Can I also admit to being a bit Hmm Sad about bumbles offhand comment about the kid not missing anything with a trip to the zoo (about 11.00 last night)? I teach environmental education. I've worked in zoo education most of my career. I teach stuff off the curriculum in a way that no-one else can do (a lesson with me might include touching some exotic insects, some reptiles, and making a food parcel for some monkeys that you then go down and watch them eating) that you couldn't get without coming to my lessons. They all tie into the curriculum so it's not just a fun day out. The class build on what I do with them either before or after coming, or both. I wouldn't want my DD to be the only kid not talking about those activities, and not appearing in the photos, or sitting on the edge of things during the follow up activities. But it's nice to know that the stuff I've been working at, and got a Masters in, is so highly valued by parents ( Sad again).

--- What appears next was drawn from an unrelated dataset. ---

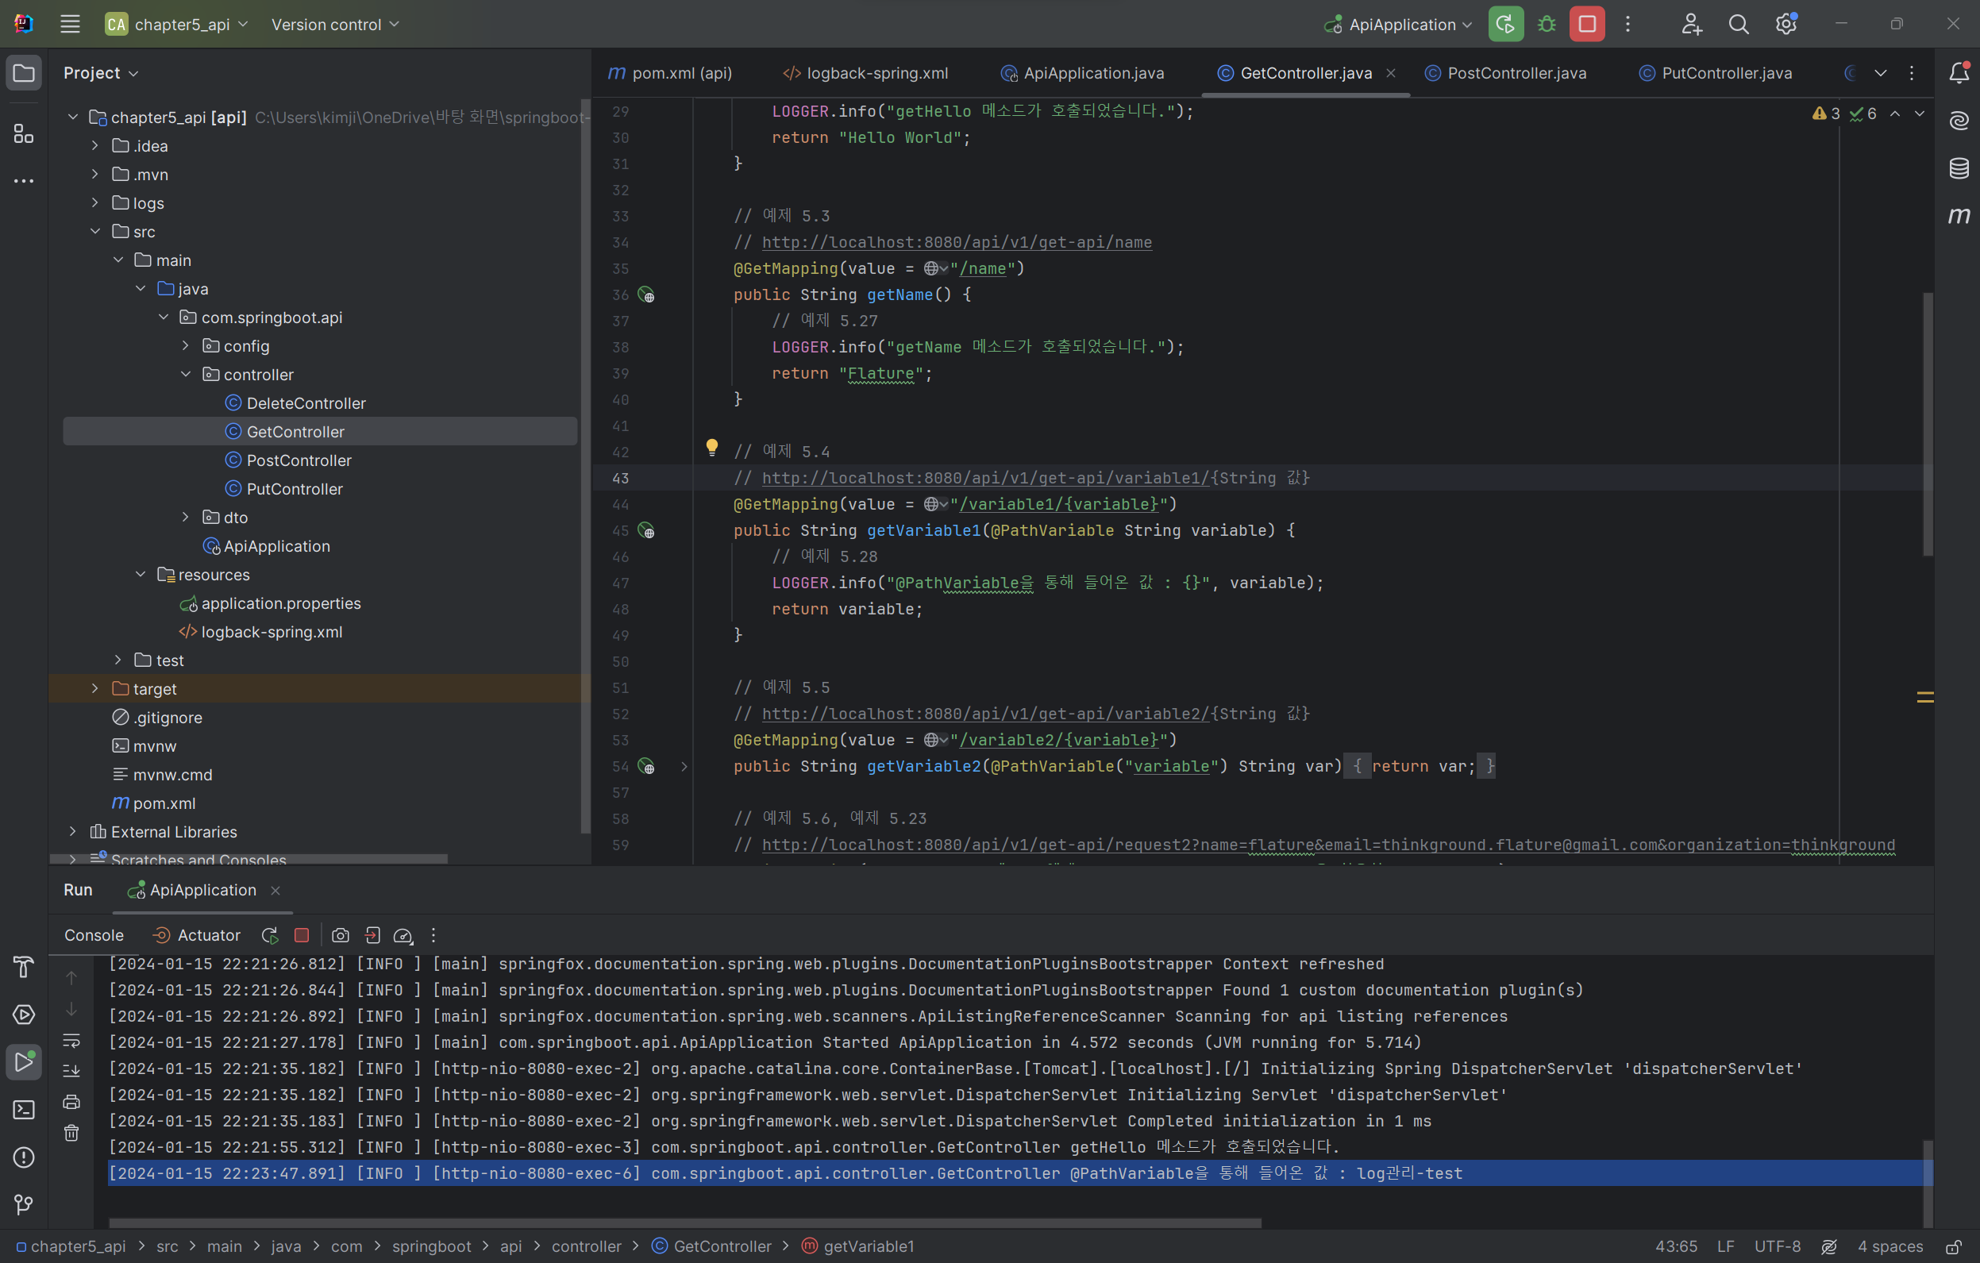The image size is (1980, 1263).
Task: Click the Search Everywhere magnifier icon
Action: pyautogui.click(x=1738, y=25)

scottishmummy · 27/04/2012 08:39

cut the apron strings and stop being such a fusspot
they go to school,to learn,to experimentally develop and nt have mum constantly fussing with reasons not to attend trips

go get a job something to occupy you other than fretting about your son

Tarenath · 27/04/2012 08:41

OK I'm coming at this as a home educator of a 5 year old so don't mind me if my perspective is a little off.

OP, I think YABU. You have chosen to send your child to school so either you trust them with your child or you don't. If you don't trust them then why do you send him in every day?

I expect you're giving him some good experiences to replace the trips out but eventually you will need to send him. It's part and parcel of the school experience. It will also set a precedent with him that he doesn't have to do things he doesn't want to. Also, when the class returns to school they will be doing activities based on their recent trip which your child will know nothing about, meaning he IS missing out.

Children do remember school trips. DS frequently tells me about "that time we went on a coach to the beach". He was just 3!

It is hard work looking after 4 children on a trip out. I have done it. The school will have protocols in place for monitoring all the children and to ensure safety. They will also have dealt with travel sickness before.

In short, OP you need to make a decision as to whether or not you trust your child's school, because right now it doesn't sound as if you do.

valiumredhead · 27/04/2012 08:42

I think people are allowed to fret about their children when they are four and not even in full time school yet Hmm

babybythesea · 27/04/2012 08:45

bumble: Didn't someone earlier mention that they were going on residential trips at 8/9 here in the UK as well? There's a big difference between a 4/5 year old and an 8/9 year old.

I agree, bumble. But I also think that it's a gradual process - a 8/9 year old is not going to be very happy if the residential is their first real experience of being away with their teachers and friends. Whereas if they've done a couple of years of trips already, then the overnight aspect will be a lot less daunting for them.

Sirzy · 27/04/2012 08:45

Fretting about them is fine, allowing that fretting to let them miss out on normal childhood experiences isn't fine.

scottishmummy · 27/04/2012 08:45

not fretting to point of curtailing planned school trips
there's a point of letting the teacher be the responsible adult
this level fussing and fretting is oppressive and unnecessary

and the trips generate what is written about, what they paint and draw, words and stories associated with the trip. the trip in itself is a whole piece of work tat relates back into lass work

themildmanneredjanitor · 27/04/2012 08:46

This reply has been deleted

Message withdrawn at poster's request.